WHAT TO DO: Please return every line of the records below that contains the word "Task".

Collected data entries:
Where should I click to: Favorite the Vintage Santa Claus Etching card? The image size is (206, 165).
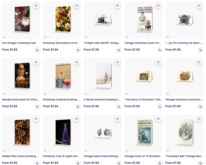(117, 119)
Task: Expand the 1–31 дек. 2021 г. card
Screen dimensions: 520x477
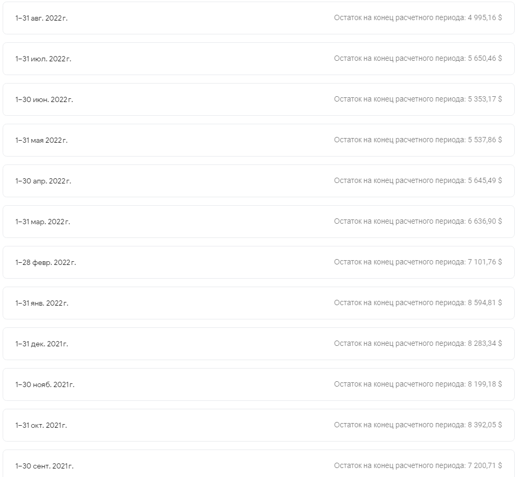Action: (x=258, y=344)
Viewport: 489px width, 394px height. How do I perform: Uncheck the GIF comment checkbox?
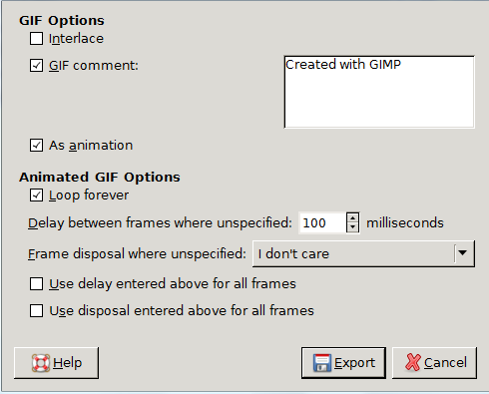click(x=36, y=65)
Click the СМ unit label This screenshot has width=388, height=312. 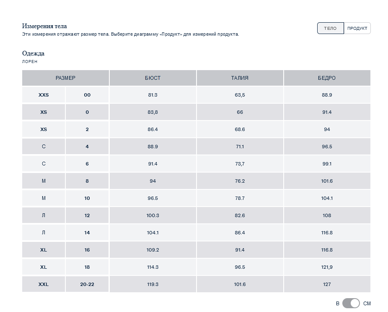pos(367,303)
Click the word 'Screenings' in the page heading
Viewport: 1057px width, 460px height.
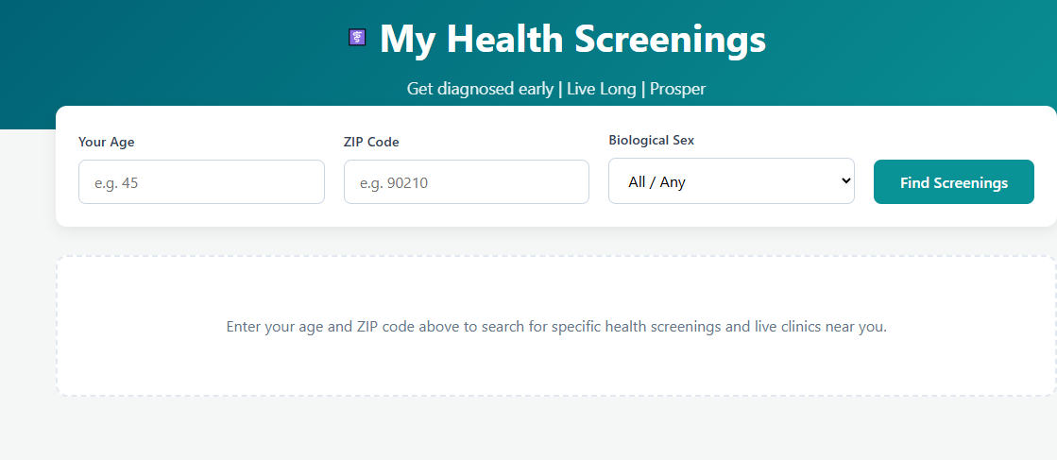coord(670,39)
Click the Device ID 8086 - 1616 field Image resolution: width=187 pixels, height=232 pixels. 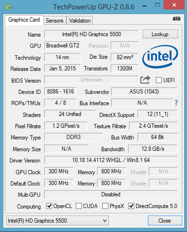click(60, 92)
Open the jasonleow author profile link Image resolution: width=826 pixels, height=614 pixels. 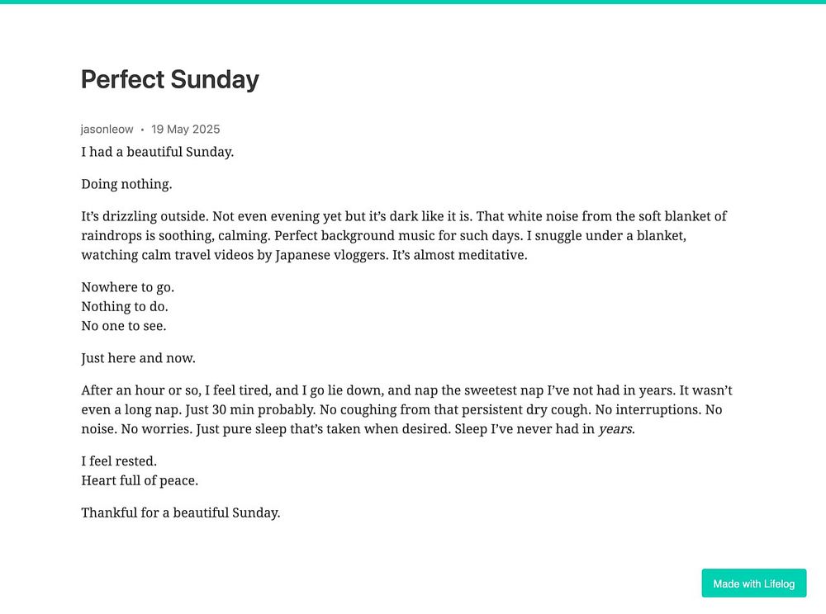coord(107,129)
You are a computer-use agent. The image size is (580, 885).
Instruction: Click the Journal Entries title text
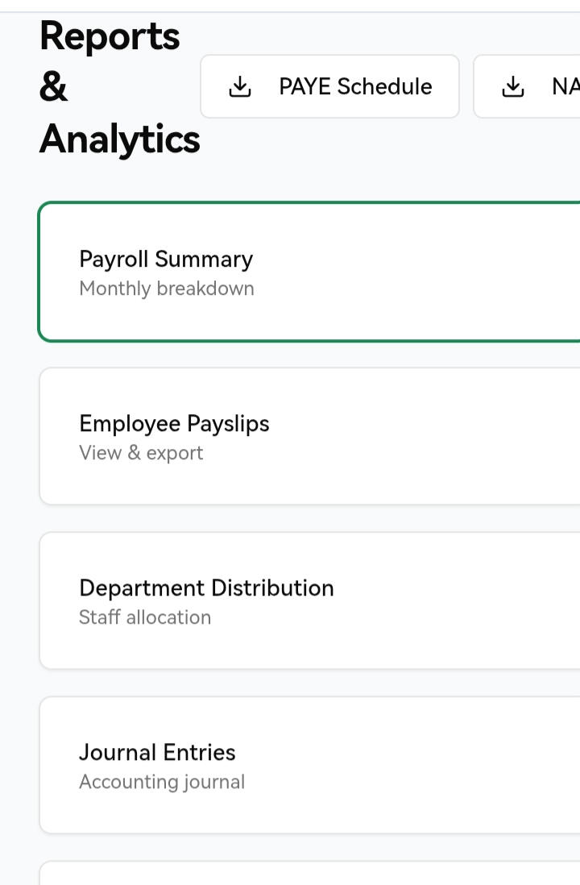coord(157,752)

---

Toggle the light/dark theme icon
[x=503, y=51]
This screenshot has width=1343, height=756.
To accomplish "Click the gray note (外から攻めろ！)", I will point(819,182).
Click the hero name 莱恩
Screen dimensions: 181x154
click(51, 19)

...

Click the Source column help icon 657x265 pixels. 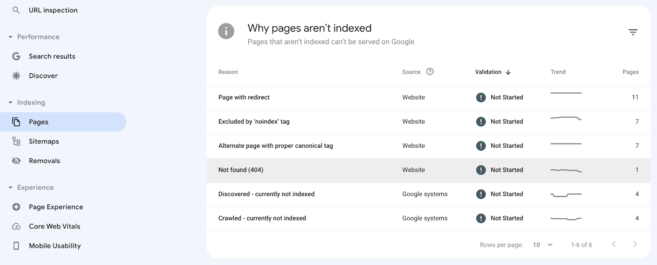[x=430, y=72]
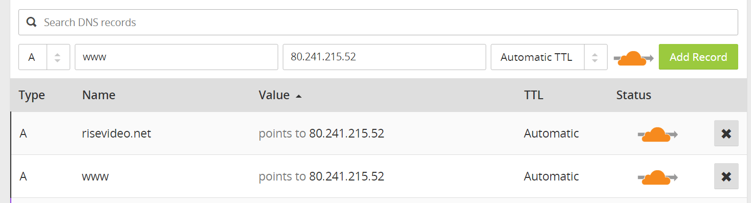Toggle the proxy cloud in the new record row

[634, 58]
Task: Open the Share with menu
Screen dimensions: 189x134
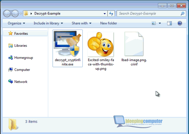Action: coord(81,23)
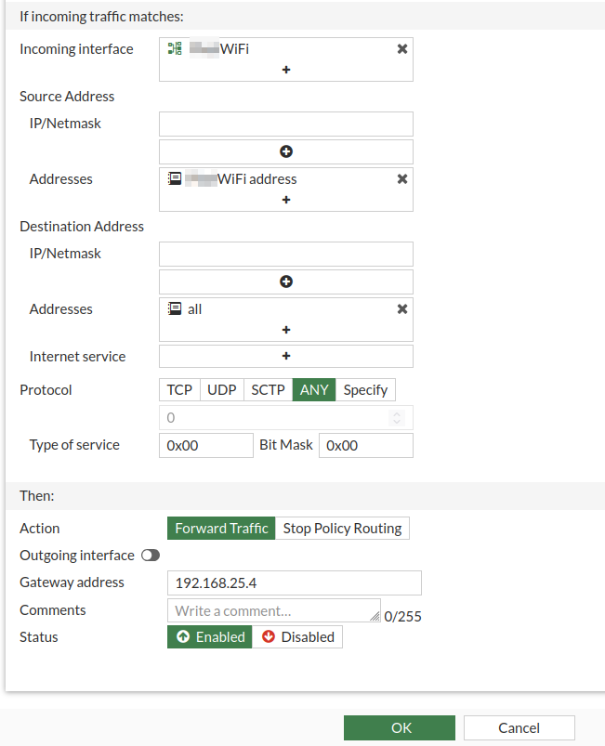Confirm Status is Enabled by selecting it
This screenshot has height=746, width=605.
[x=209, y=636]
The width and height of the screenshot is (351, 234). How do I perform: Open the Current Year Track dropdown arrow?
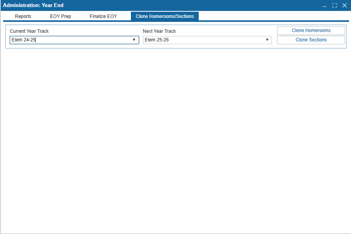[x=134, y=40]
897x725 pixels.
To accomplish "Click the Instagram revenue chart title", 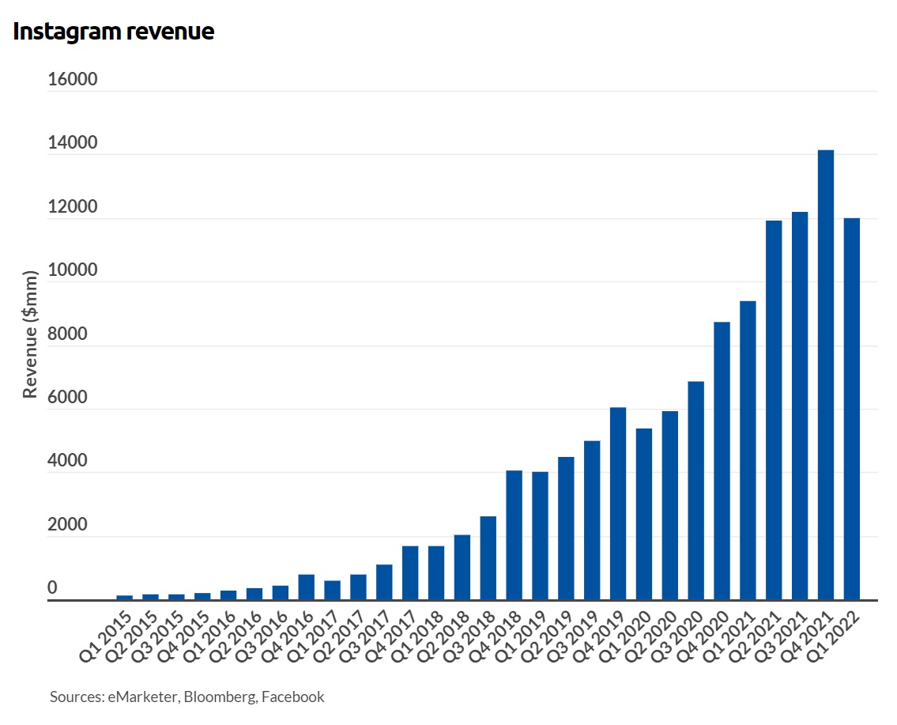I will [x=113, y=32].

EXERCISE ANSWER:
Task: Expand the 1–31 дек. 2021 г. card
Task: Open the Share with menu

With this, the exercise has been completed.